─── Supplied data
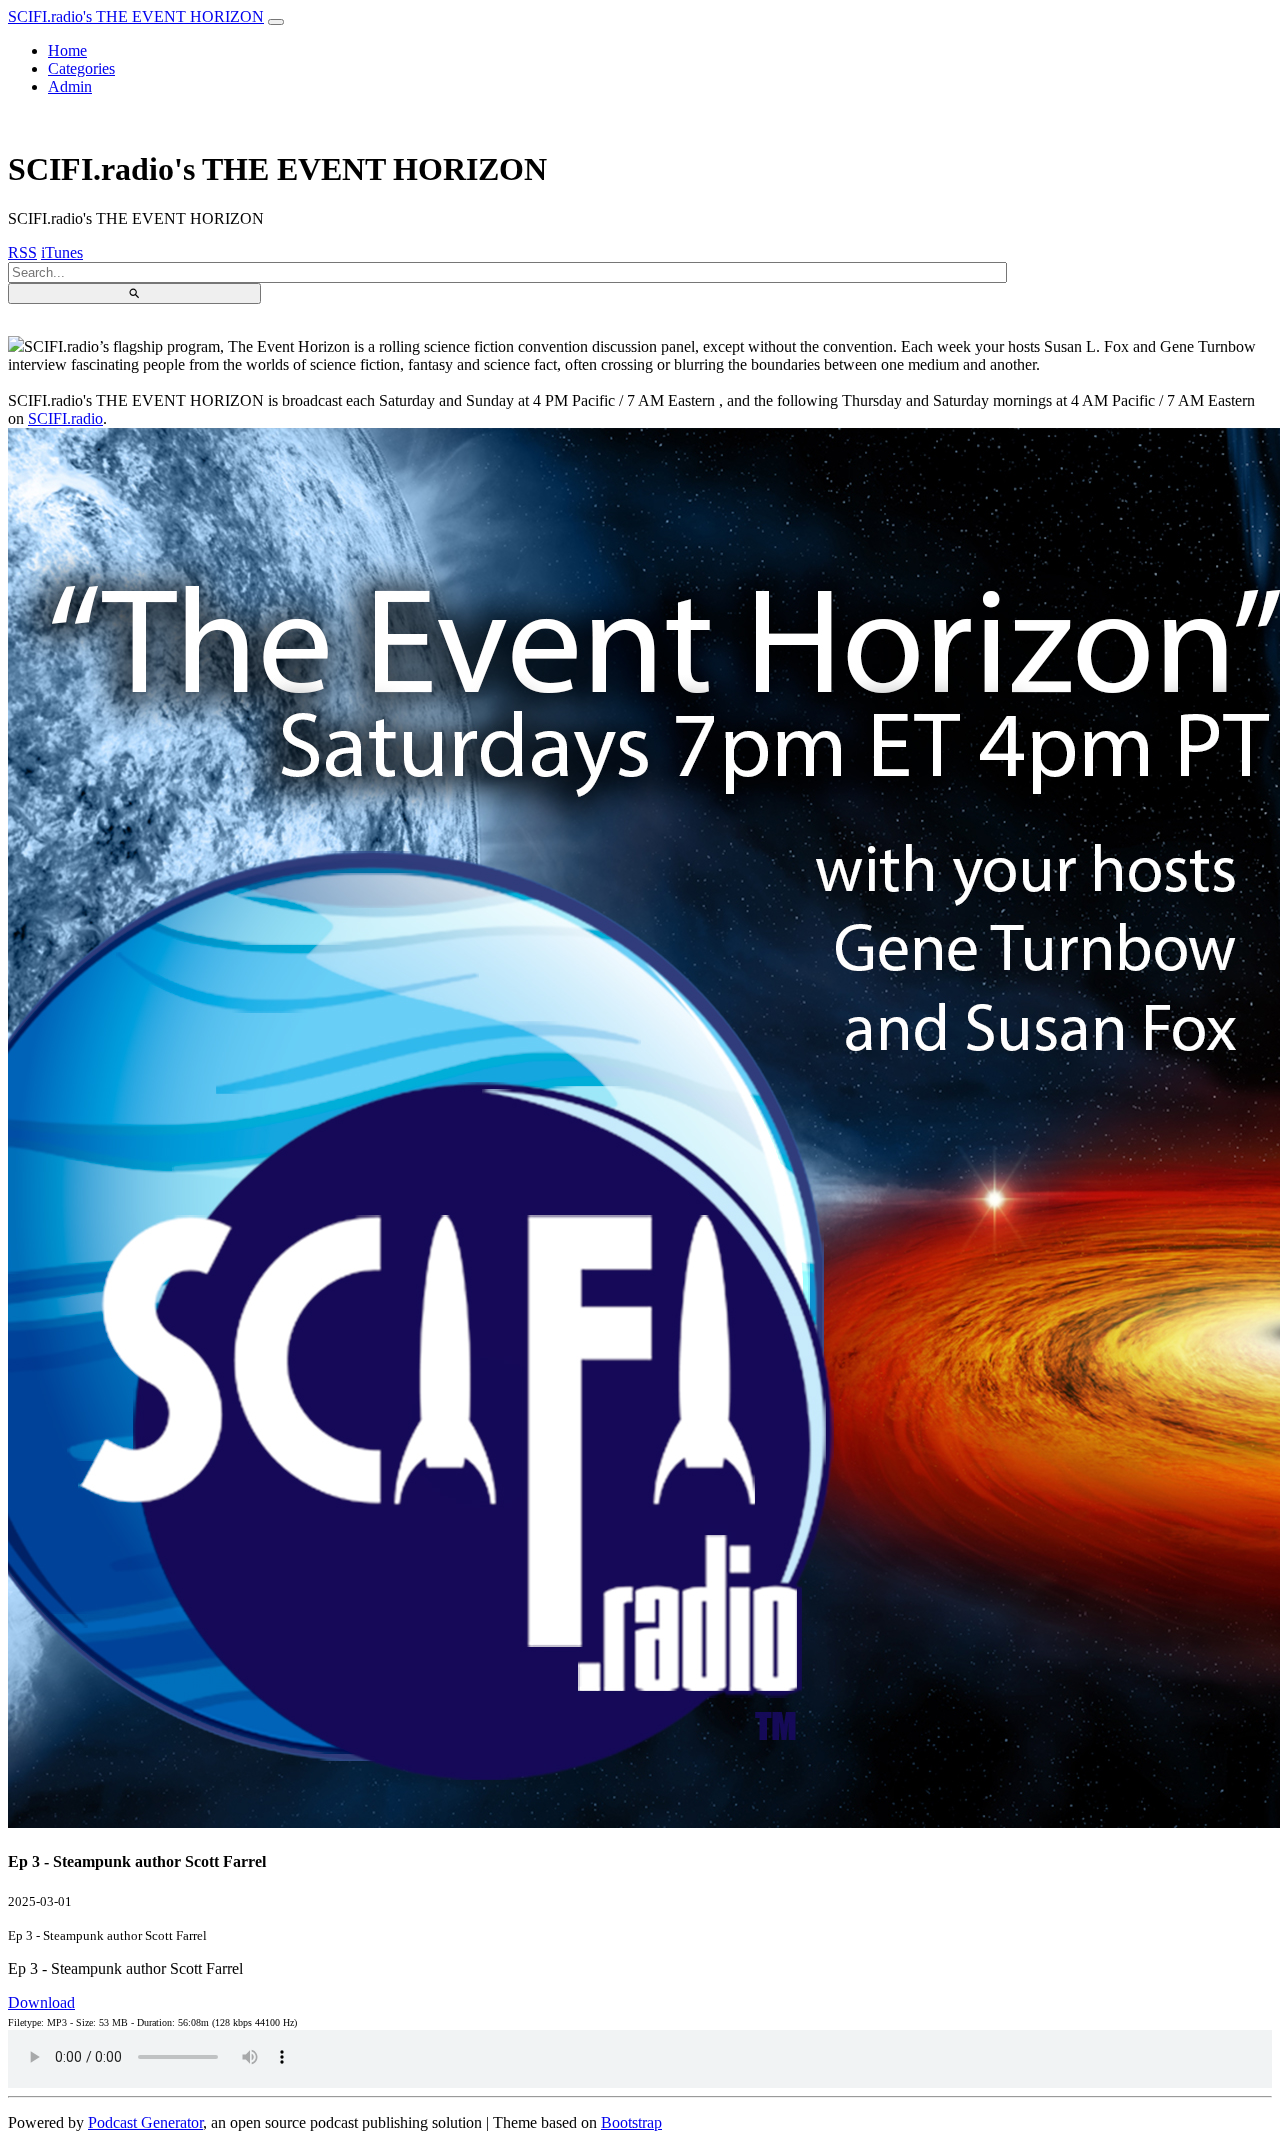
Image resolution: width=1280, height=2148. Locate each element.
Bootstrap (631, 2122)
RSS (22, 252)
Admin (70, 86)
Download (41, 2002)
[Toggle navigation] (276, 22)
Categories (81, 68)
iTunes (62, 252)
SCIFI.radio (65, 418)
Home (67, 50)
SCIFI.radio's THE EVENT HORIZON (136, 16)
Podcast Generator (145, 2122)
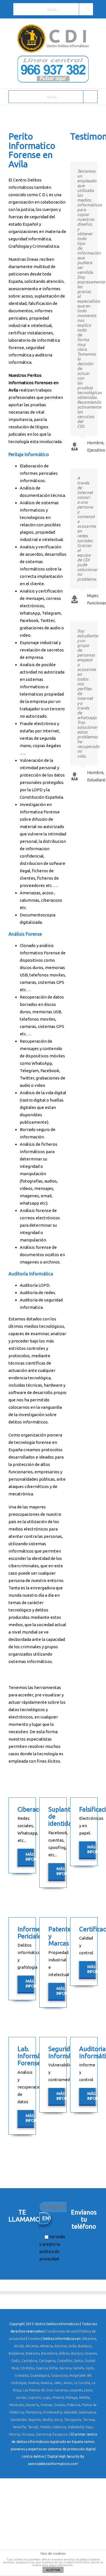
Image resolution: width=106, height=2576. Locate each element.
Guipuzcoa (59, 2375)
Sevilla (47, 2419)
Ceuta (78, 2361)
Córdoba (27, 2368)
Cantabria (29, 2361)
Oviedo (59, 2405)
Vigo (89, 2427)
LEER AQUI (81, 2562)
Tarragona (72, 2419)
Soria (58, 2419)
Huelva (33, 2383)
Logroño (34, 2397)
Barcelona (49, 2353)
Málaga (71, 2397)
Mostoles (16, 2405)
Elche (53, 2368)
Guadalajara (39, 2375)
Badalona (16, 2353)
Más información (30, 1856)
──────
─── Supplied data
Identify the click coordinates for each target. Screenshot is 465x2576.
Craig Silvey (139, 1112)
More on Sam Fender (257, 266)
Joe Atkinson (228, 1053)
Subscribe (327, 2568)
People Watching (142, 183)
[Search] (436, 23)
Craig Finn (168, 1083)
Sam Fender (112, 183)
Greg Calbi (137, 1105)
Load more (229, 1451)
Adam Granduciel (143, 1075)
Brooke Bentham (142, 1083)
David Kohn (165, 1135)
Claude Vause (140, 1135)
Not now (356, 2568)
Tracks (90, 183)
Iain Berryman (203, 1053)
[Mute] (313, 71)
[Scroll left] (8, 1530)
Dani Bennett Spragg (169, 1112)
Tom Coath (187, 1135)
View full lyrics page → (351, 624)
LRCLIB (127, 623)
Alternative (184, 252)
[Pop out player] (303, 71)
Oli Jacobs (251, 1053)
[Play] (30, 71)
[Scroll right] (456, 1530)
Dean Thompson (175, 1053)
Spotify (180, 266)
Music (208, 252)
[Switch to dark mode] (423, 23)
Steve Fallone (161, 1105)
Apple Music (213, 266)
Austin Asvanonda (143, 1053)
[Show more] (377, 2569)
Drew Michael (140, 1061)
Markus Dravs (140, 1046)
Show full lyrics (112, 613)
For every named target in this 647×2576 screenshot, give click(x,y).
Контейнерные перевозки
──────
─── Supplied data
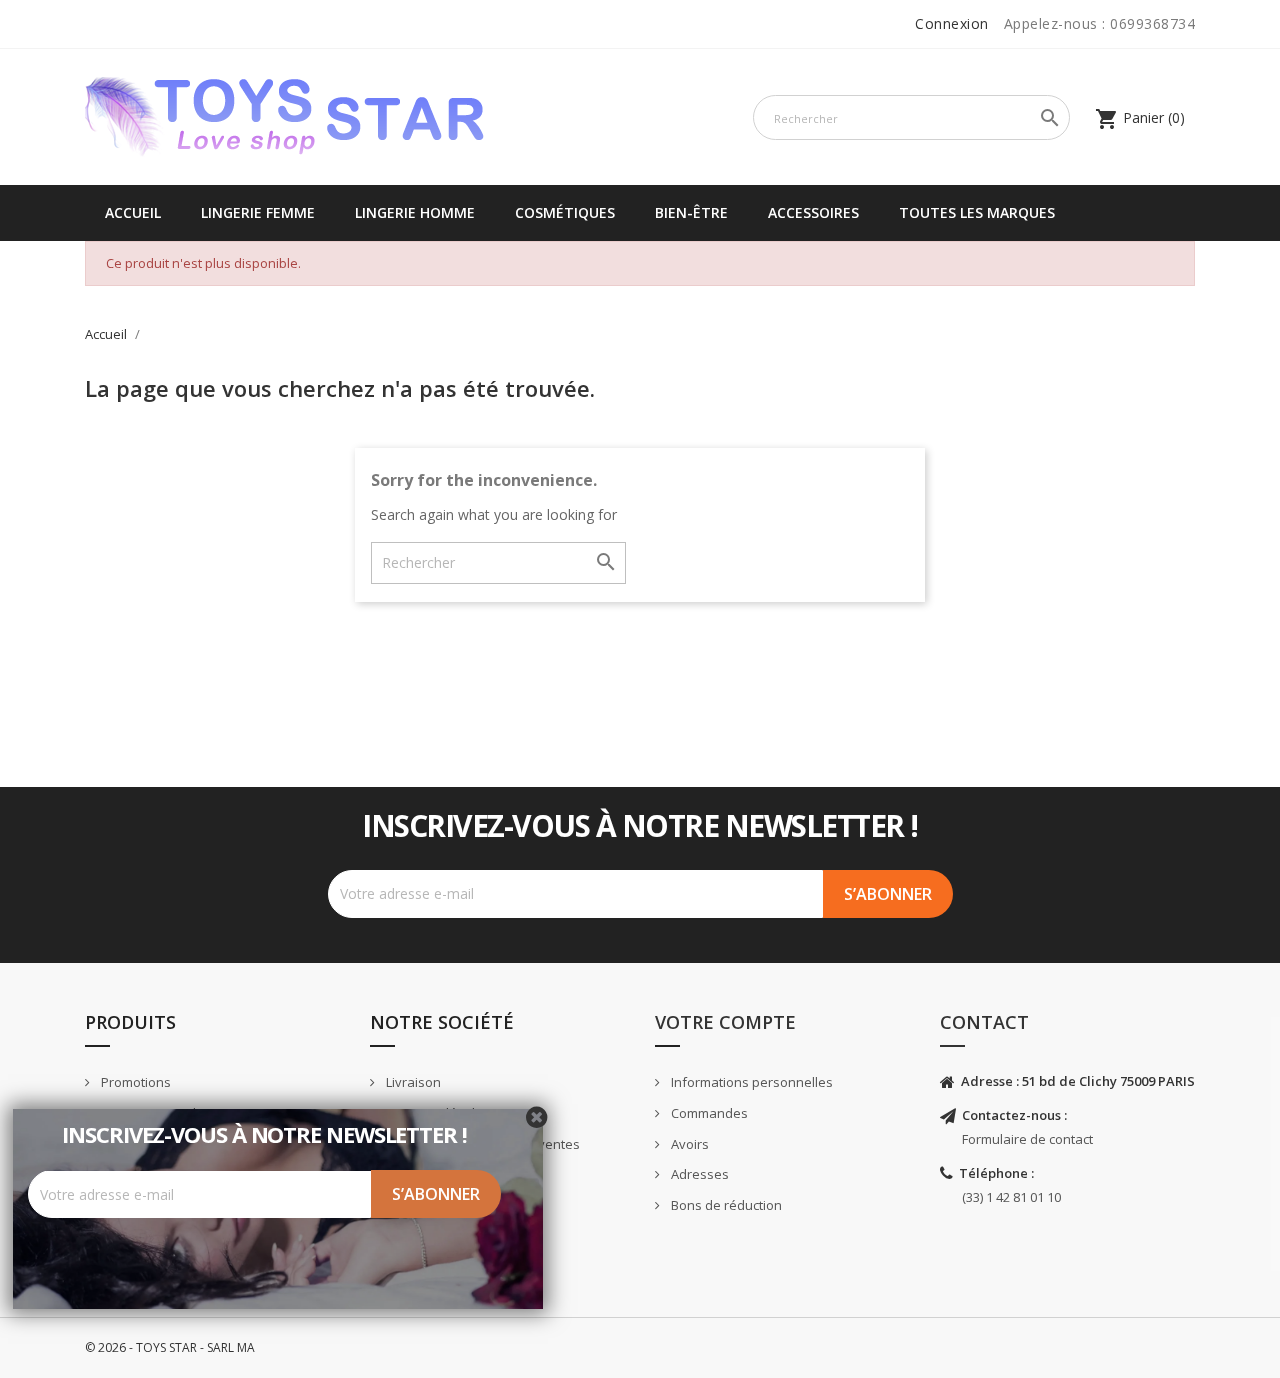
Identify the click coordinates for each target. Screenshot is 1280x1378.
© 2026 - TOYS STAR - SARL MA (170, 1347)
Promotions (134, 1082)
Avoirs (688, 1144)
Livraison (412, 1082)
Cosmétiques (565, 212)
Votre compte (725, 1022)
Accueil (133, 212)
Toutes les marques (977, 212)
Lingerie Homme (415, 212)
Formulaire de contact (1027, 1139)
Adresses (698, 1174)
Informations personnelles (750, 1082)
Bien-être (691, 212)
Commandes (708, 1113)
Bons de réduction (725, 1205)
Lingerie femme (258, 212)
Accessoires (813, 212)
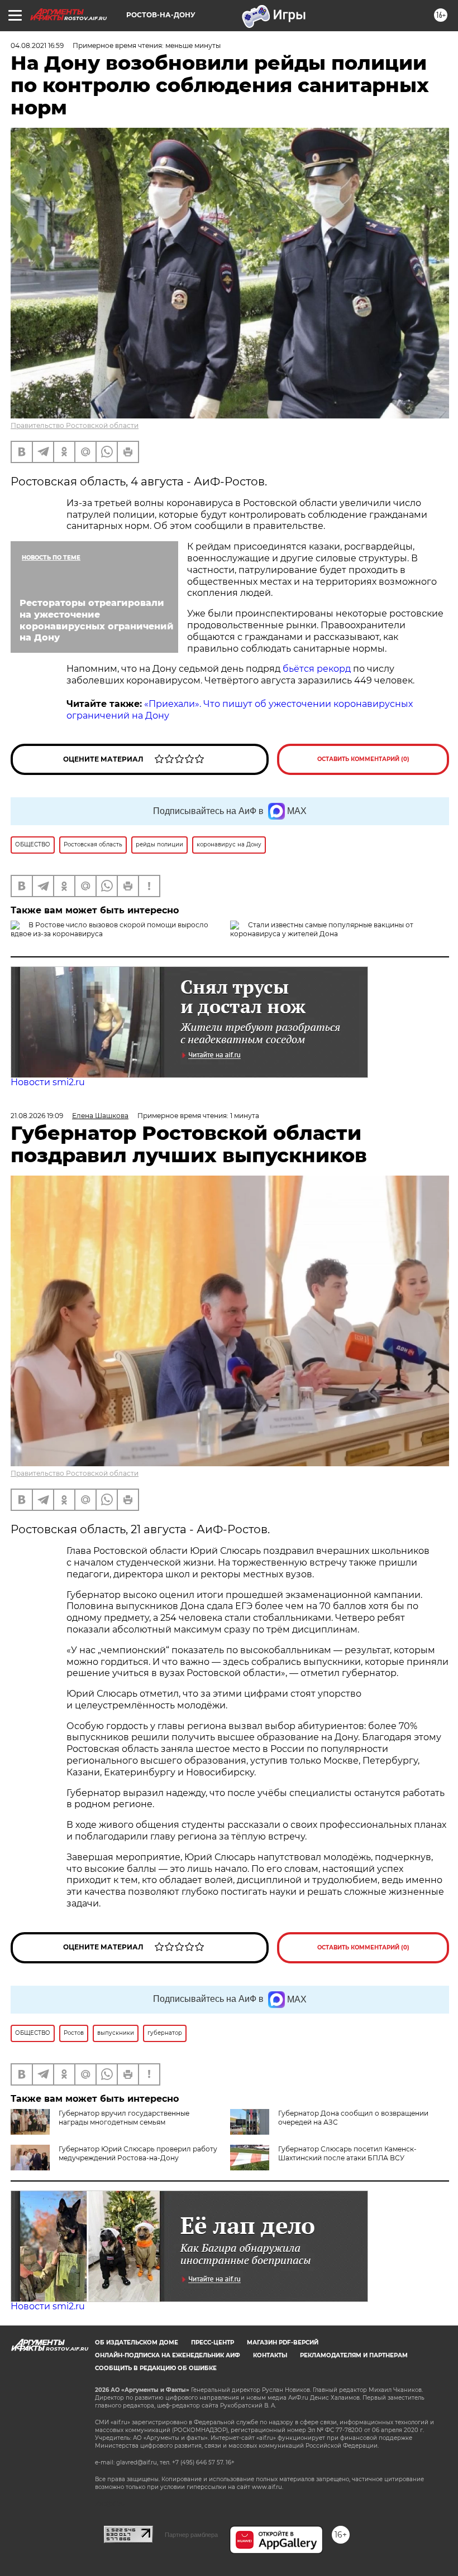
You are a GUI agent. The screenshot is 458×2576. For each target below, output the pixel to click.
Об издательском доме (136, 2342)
──────
- _Exercise description_
Determine the count of lines in the data that contain the string "Image", and reply with that count alone.

- _Written answer_
2